Man, Ippus just beat me to it. :c( i have an easier solution at the bottom, though.

There are two roots, so you're looking for a 2nd order differential equation.

Differentiate once:

y' = 2 c1 e^(2t) - 3 c2 e^(-3t)

And then again:

y'' = 4 c1 e^(2t) + 9 c2 e^(-3t)

And then express y'' using y and y':

y'' = ay' + by

4 c1 e^(2t) + 9 c2 e^(-3t) = a[2 c1 e^(2t) - 3 c2 e^(-3t)] + b[c1 e^(2t) + c2 e^(-3t)]

To make things a little easier, break this into two equations:

4 c1 e^(2t) = a[2 c1 e^(2t) ] + b[c1 e^(2t)]

9 c2 e^(-3t) = a[-3 c2 e^(-3t)] + b[c2 e^(-3t)]

And then you can make things even easier by dividing the 1st equation by c1 e^(2t) and the second by c2 e^(-3t):

4 = 2a + b

9 = -3a + b

Subtract the 2nd equation from the first, and you get 5a = -5, so a = -1 and b = 4 - 2(-1) = 6.

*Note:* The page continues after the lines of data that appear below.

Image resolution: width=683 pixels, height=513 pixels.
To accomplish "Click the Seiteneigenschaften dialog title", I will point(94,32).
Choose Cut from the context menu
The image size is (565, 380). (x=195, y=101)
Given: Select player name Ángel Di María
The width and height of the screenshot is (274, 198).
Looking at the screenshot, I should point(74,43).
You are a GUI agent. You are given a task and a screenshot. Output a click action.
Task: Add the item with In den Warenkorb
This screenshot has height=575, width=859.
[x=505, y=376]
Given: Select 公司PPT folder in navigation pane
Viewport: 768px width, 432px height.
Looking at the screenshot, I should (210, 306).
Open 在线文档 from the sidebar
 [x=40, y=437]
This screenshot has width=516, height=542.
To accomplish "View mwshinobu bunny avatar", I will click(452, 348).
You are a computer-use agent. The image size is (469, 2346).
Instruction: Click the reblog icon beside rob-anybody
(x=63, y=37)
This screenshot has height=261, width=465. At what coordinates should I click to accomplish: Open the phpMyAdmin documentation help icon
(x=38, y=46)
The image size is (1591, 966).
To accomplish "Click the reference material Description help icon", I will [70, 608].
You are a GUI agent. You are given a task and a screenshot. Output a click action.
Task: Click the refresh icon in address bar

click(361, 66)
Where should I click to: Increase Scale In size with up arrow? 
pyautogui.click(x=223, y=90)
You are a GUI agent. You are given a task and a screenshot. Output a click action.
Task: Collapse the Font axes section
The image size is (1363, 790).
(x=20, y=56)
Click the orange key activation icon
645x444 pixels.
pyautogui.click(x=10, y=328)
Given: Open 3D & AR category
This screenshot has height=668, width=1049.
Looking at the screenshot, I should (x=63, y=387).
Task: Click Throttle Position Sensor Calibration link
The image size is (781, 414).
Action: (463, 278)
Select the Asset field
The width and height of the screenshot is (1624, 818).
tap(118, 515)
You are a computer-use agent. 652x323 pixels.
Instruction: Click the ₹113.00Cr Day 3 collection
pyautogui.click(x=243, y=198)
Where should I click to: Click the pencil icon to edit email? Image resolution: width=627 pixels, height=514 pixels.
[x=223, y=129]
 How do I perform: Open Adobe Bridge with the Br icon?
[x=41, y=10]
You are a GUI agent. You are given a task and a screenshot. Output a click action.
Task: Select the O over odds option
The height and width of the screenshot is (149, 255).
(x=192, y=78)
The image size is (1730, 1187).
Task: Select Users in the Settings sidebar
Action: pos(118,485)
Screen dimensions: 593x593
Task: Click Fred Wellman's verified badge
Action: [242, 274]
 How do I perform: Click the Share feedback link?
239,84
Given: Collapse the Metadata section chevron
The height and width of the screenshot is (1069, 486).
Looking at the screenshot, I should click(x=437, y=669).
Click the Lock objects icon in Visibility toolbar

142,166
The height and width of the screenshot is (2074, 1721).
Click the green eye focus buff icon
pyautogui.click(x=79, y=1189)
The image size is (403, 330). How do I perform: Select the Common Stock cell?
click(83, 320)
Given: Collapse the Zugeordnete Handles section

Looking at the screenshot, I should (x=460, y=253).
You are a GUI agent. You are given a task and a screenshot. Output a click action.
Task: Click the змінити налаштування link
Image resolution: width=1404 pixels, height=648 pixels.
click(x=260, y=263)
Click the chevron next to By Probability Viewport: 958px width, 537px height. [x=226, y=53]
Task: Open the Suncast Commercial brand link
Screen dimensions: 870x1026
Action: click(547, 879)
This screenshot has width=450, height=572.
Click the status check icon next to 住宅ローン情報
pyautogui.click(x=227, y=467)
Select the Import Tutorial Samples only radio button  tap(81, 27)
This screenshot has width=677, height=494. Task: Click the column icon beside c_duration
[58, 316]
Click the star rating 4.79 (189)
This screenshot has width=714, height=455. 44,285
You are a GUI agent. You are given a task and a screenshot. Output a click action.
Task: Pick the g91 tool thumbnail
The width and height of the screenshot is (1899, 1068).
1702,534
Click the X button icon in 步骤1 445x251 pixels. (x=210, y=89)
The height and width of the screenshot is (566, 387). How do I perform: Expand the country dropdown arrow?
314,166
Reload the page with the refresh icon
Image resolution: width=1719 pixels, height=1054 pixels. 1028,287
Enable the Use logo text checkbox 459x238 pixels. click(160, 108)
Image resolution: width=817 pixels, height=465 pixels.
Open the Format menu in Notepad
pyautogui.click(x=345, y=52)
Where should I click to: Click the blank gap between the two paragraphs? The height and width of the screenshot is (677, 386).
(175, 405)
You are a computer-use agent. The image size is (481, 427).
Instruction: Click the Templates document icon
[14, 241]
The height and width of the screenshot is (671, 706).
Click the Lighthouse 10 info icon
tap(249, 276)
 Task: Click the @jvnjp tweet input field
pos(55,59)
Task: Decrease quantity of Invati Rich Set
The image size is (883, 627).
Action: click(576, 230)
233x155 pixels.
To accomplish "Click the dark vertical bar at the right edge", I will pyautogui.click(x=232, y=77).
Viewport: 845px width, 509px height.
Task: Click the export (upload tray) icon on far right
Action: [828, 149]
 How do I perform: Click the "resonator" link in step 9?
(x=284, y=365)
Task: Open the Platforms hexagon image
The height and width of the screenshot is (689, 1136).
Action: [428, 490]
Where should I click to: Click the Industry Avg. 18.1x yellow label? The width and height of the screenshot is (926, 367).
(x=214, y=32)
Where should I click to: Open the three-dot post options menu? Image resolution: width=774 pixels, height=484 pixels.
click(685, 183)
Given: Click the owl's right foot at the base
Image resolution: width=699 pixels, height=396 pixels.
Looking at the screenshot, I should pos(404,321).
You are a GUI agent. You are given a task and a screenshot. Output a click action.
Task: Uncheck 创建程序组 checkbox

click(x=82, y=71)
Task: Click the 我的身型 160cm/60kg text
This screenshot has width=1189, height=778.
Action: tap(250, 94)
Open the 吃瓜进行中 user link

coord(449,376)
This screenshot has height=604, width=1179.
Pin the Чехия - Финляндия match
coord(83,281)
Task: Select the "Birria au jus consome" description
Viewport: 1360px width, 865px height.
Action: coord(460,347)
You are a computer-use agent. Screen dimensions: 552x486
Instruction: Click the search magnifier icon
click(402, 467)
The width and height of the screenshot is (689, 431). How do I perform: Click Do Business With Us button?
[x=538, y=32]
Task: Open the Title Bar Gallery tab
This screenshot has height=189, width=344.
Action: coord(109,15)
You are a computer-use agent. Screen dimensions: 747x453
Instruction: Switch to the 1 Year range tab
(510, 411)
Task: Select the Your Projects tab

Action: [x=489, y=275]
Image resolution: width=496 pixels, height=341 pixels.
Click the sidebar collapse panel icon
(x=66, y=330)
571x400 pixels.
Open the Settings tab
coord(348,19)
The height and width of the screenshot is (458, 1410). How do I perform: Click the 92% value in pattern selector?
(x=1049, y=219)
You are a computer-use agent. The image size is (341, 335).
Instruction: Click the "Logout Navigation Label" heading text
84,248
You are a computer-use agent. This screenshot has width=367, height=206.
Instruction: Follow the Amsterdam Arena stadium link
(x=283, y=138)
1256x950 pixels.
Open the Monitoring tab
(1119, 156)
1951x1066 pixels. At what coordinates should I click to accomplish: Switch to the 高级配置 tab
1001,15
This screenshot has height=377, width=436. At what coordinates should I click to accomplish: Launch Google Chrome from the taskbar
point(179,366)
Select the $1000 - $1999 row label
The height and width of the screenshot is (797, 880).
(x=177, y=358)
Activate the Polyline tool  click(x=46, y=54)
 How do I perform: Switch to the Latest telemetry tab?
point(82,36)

So the differential equation would be:

y = -y' + 6y

*******************************************

That's the hard way.

The easy way is just to know that, 2 and -3 must be roots of the characteristic equation:

(r - 2)(r + 3) = r² + r - 6

And this corresponds to the differential equation:

y'' + y' - 6y = 0

y'' = -y' + 6y

The presence of two terms in the expression for y means you'll need to look for a second order differential equation.

Perhaps this is what was throwing you off?

It will be easier to read my post if I write your c1 coefficient as c, and c2 as d.

y = c e^2t + d e^-3t

differentiate w.r.t. t:

y' = 2c e^2t -3d e^-3t

and again:

y'' = 4c e^2t + 9d e^-3t

For this to be written as a linear function of y and y' (we expect this to be the case given the simple exponential form of the solution):

y'' = A y + B y'

for some coefficients A and B, where

4 = A + 2B (1)

9 = A - 3B (2)

This is a pair of simultaneous algebraic equations.

By elimination: (2) => A = 9+3B

so (1) gives us

4 = 9+ 3B + 2B

-5 = 5B

B = -1

which implies A = 6.

so y'' = 6y - y'

i.e., y'' + y' - 6y = 0

You can verify this by plugging your y expression back in to this differential equation and getting 0!

Source(s): I'm a mathematician

Post what you 'know' is the answer and I'll get back to you.